2. Never mix any other products with kerosene or use kerosene containers to store any other material, as this may result in dangerous chemical reactions.
3. Kerosene is categorized as hazardous waste and should never be treated like regular household trash.
4. Kerosene oil has a number of household uses, but it must be handled carefully due to its highly flammable and toxic nature.
5. Do not pour kerosene down the drain or flush it. This is because kerosene remains unchanged during sewage treatment and can end up contaminating rivers, lakes, and streams. This is also a huge threat to aquatic life present in these water bodies.
6. Do not throw kerosene away in public trash cans. An inflammable substance can cause fire and explosions and give off toxic fumes. Sanitation workers, janitors, and waste collection units can suffer a lot of damage due to this problem.
What Should I Do If I Can’t Locate a Local Hazardous Waste Collection Agency?

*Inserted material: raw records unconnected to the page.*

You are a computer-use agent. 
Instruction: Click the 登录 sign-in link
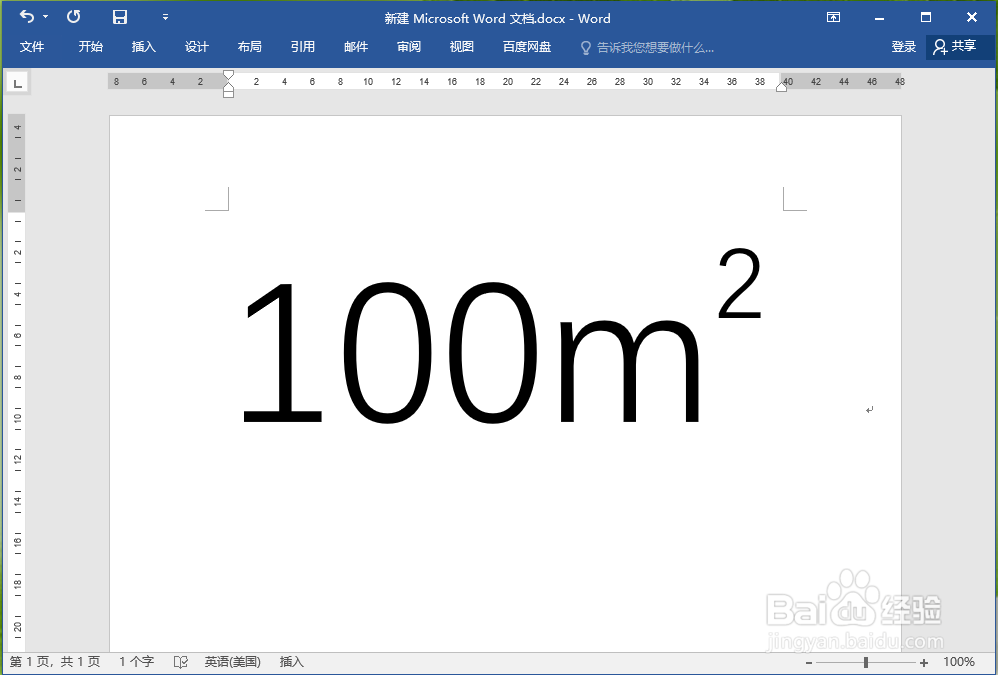pos(902,46)
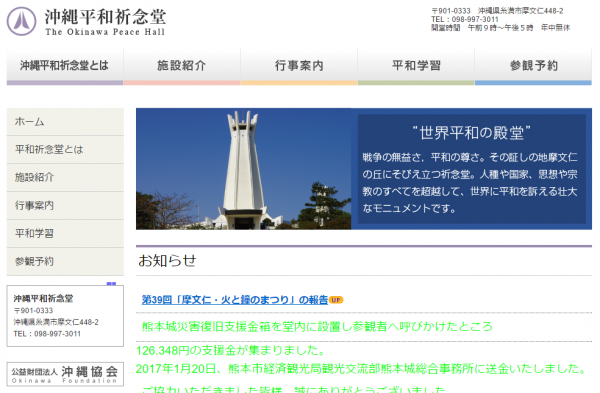This screenshot has width=600, height=393.
Task: Open the 参観予約 top navigation tab
Action: 533,67
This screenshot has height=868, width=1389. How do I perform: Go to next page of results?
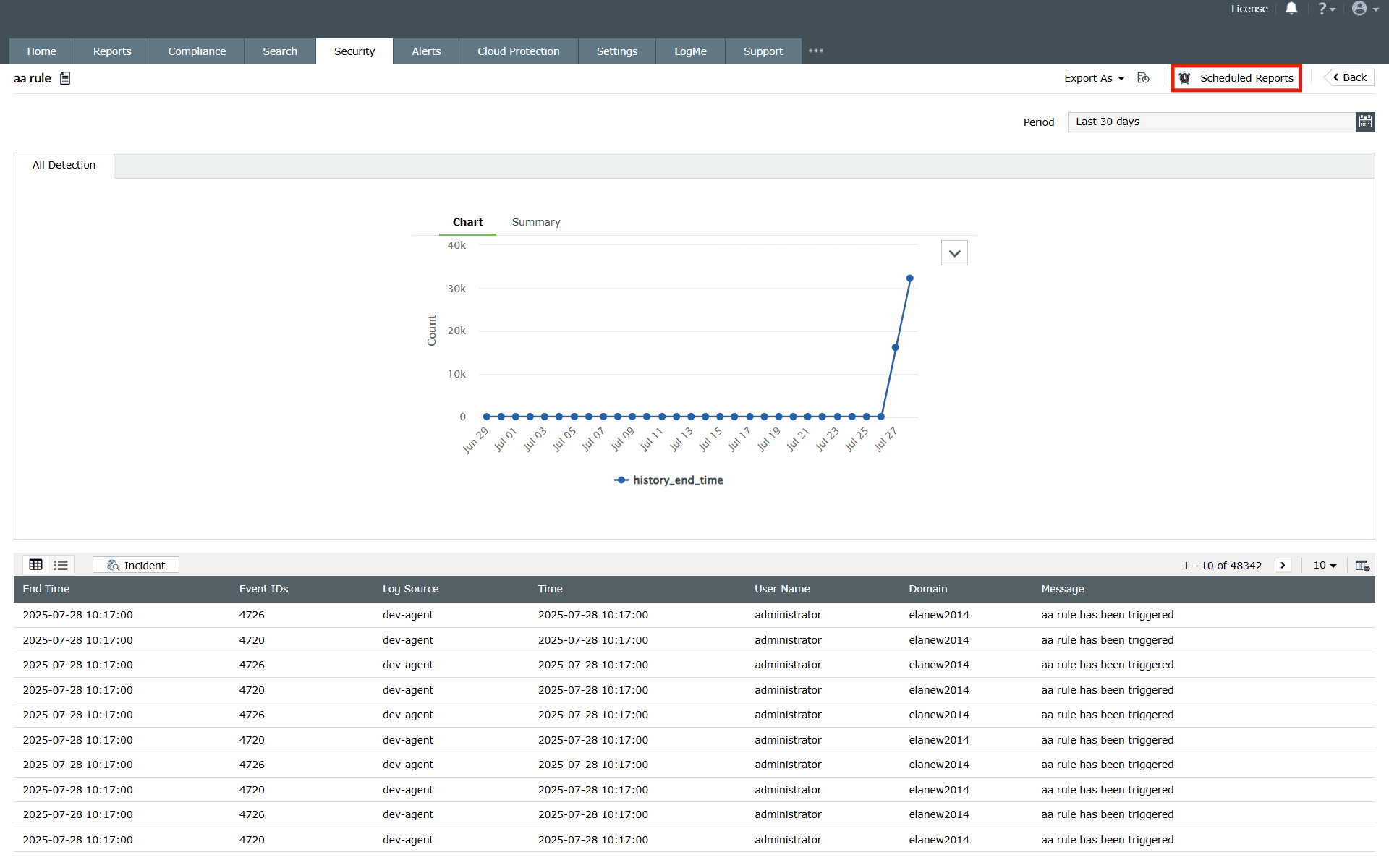(x=1283, y=565)
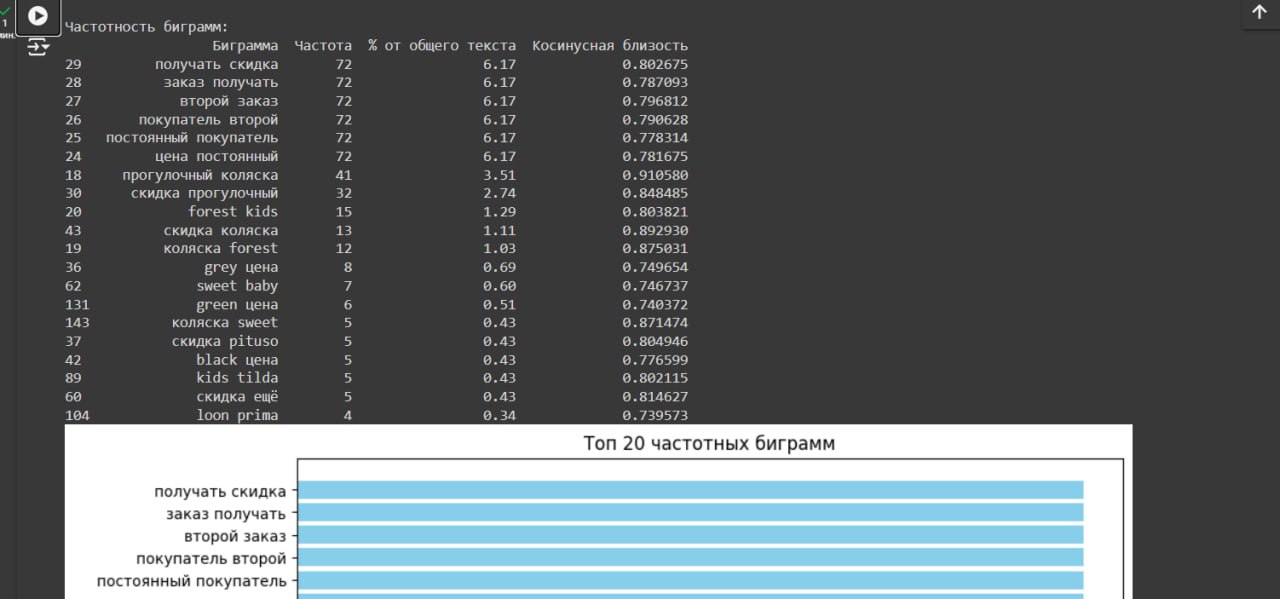
Task: Click the 'Биграмма' column header
Action: coord(245,46)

If you are unable to locate a hazardous waste collection center close to your location, you may always get help by contacting your neighborhood police station, fire department, or government agency.
They will be able to advise you on how to get rid of kerosene properly. Some fire stations could accept even undesired kerosene.
How Long Does Kerosene Last?
When kept in its original packaging or a designated container, kerosene has a shelf life of up to five years. Kerosene absorbs water from condensation as it ages. Mold and bacteria will turn the gasoline into sludge and break it down. Kerosene’s lifespan can be increased by yearly adding a fuel stabilizer.